**読解用抜粋**
· · ·

まっすぐの道でも、意識しないうちに微妙なハンドル操作を行いながら走っているバイク。そんなバイクにとって、スムーズなステアリング動作の要となっているのがステアリングステムベアリングです。ベアリングを支えるレースの僅かな傷や打痕が違和感の原因となり操縦性にも影響を与えるので、定期的に確認することが必要です。

フロントフォークやタイヤが付いていると、ステムベアリングのコンディションは分かりづらい


ステアリングステムナットの調整はとてもデリケートなので、微妙な締め付け角度を調整できるフックレンチを使おう。ナットの切り欠き部分をマイナスドライバーや平ポンチで叩いて回すこともできるが、とても雑な調整になってしまう。

他人のバイクを借りた時に「よくこんなに乗りづらい状態で走ってるなぁ」と感じることもあれば「自分のバイクよりずっと乗りやすいぞ」と感じることもあります。慣れというのは怖いもので、最初は違和感を感じてもやがてそれが当たり前になると、人間の方で修正や補正を行ってしまいます。

フレームとフロントフォークの接点であるステアリングステムは、バイクの中でももっとも繊細であり、なおかつ違和感を生み出す宝庫のような部分でもあります。なにより厄介なのは「組み立て方に明確な正解がないこと」です。フレームのヘッドパイプ上下に組み込まれたステムベアリングは、ステアリングステムのナットを適度に締め付けることで、タイヤから伝わる衝撃を受け止めながらハンドルがスムーズに切れるようステムの回転を支えています。

実際には、それぞれのバイクごとのサービスマニュアルには組み立て方が記載されていますが、緩まないように締めるといったタイプのパーツではなく、作業者の感覚に頼る部分もあるので、均等に仕上がりづらい面があります。

ステムナットを強く締め過ぎるとステアリングの左右への動きが重くなり、路面のうねりや凸凹などの変化を逃がさずフレームに伝えてしまうためハンドルが取られやすくなります。またベアリングが強く接した状態が続くことで、路面からの衝撃によって損傷しやすくなります。逆にステムナットが緩すぎるとステアリングが不自然に軽くなり、ステムとフレームの間にガタが生じるとブレーキング時に異音や違和感が出る原因となります。

ステムナットを締める際、ステム単体で締めるのか、フロントフォークやフロントタイヤが付いた状態で締めるのかによって印象は全く異なります。ステム単体の場合、ステムがスムーズに左右に動く程度の締め付け具合では、フォークやタイヤを取り付けると緩すぎる傾向になります。逆にフォークやタイヤが付いた状態でステアリングの切れ具合をちょうど良くすると、タイヤとフォークを外してステム単体を左右に切った時に想像以上に動きが渋く感じるはずです。

· · ·

**課題の指示**
1. ステアリングステムに関する文章では、ステアリングステムナットの調整にどの工具を使うよう勧めていますか。
2. ステアリングステムに関する文章を、最後の文の後から引き継いで書き進めてください。
データはステアリングステムに関する文章とは無関係です。

· · ·

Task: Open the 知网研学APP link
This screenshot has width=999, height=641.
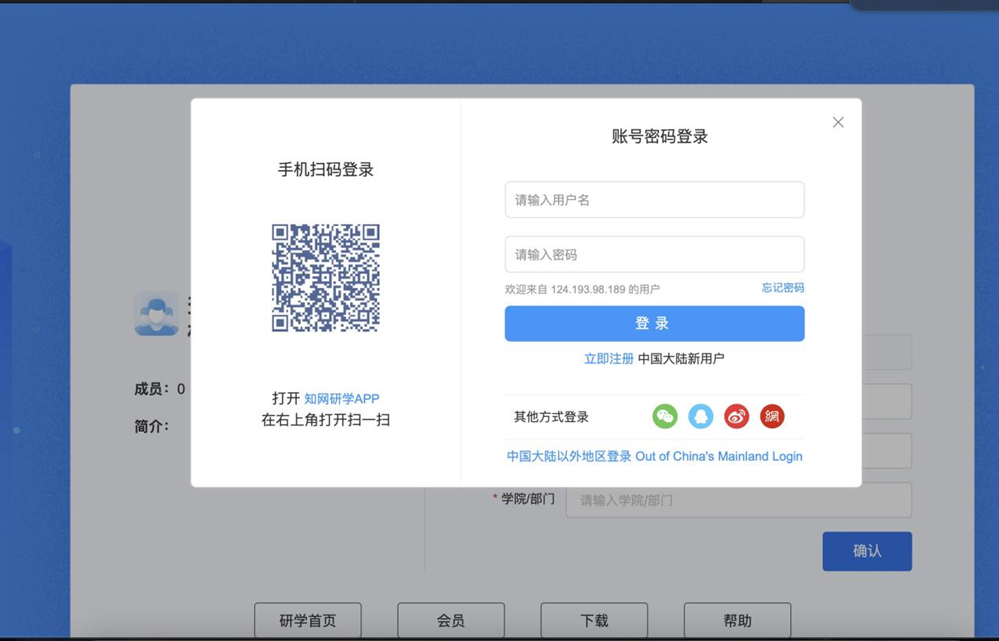Action: (341, 399)

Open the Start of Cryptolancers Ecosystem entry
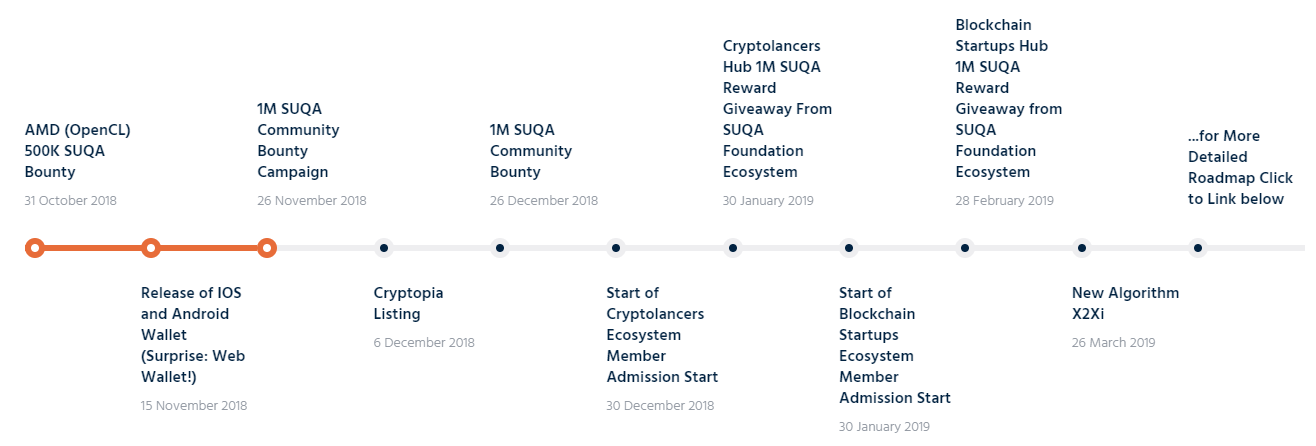662,335
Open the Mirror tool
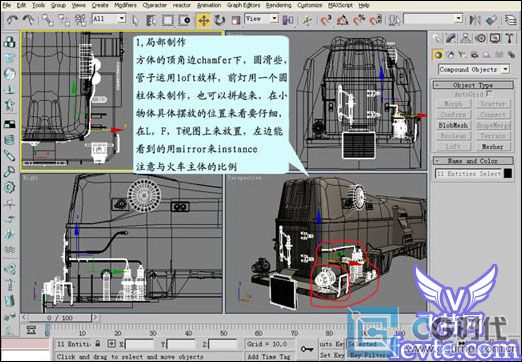This screenshot has width=522, height=362. click(475, 20)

· · ·

**解答**
1. 微妙な締め付け角度を調整できるフックレンチです。

2.
ステムベアリングのグリスアップを行う際は、フロントフォークやタイヤを取り外し、ステム単品の状態にしてからベアリングやレースにグリスを塗布することになるので、ステムナットを締める時はステムの動きが重い、抵抗感のある状態までトルクを掛けてからフォークやタイヤを復元するのが良いようです。


リテーナー(保持器)のないボールベアリングの場合、アンダーブラケットを抜き取るとヘッドパイプ下部からバラバラとボールがこぼれ落ちる可能性が高い。うまくすればグリスでアウターレース側に張りついて残ることもあるが、ボールの紛失を避けるためにアンダーブラケット下側に大きめの段ボール箱や平らなパーツトレイを置いておくのがおすすめ。

POINT

  • ポイント1・ステアリングステムベアリングが重すぎるとハンドルが取られやすくなり、軽すぎるとハンドリングが不安定になる
  • ポイント2・ステアリングステムナットの締め付けトルクは作業者の感覚に依存する面もある

レースの打痕はもちろんNGだが、ロックナットの締め付け具合でもハンドリングが変化する


このバイクは今から40年以上も昔のモデルなので、グリスが切れたレース表面には点サビが発生している。だが目立った打痕はなく、グリスアップだけでこの先も問題なく使えそうな雰囲気。ただせっかくの機会なので、予防的に新品ベアリングに交換しておく。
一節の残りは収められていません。